_Activity_. Continue the passage on the Silverdale protest and the Principle of Double Effect, picking up right after its final sentence.
*** Opening Page excerpt ***
On September 5, 2010, the Anti-Choice Project (ACP) stood at a busy intersection in Silverdale, Washington to protest the killing of babies by abortion.
In a typical reaction to our 4’x3′ signs of first trimester aborted babies, two pro-abortion women, unrelated to each other, approached our volunteers at the same time asserting that men had no right to speak about babies being killed in the womb. In addition, both were upset about their children having to see our signs.
Whether or not it is moral to perform an action that can have both a good effect (here, adults seeing pictures of dead babies) and a bad effect (small children seeing pictures of dead babies) is governed in ethics by the Principle of Double Effect.
Although the conditions of this ethical principle may sound complicated, all of us apply them frequently. A little boy cuts his hand, and his mother puts an antiseptic on the cut. This action has two effects: it causes the boy pain and it wards off infection. Although the mother may not realize it, she actually used the principle of double effect. She performed an action that was good in itself, that had two effects, one of which was bad (pain).
*** Closing Page excerpt ***
*** Opening Given data ***
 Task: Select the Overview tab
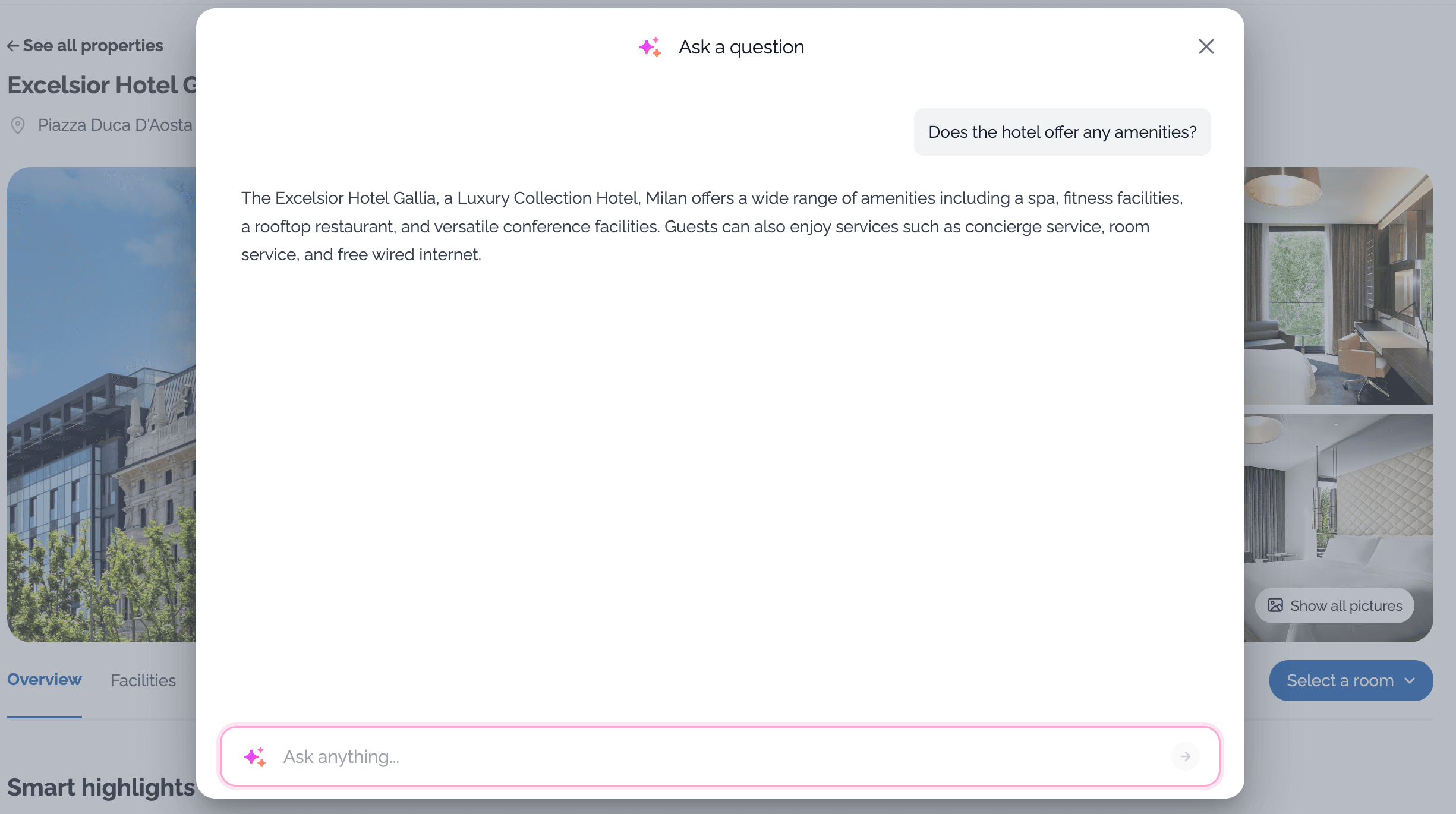(x=44, y=679)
*** Closing Given data ***
_Solved problem_.
Though the Anti-Choice Project never intentionally shows small children pictures of abortion, it can be foreseen that our strategy will result in their viewing. Employing the criteria of the Principle of Double Effect, we have weighed the “bad effect” against the “good effect” and, since the graphic images change minds, have come to the conclusion that the lives saved from a torturous death matter more than the feelings and emotions of born children.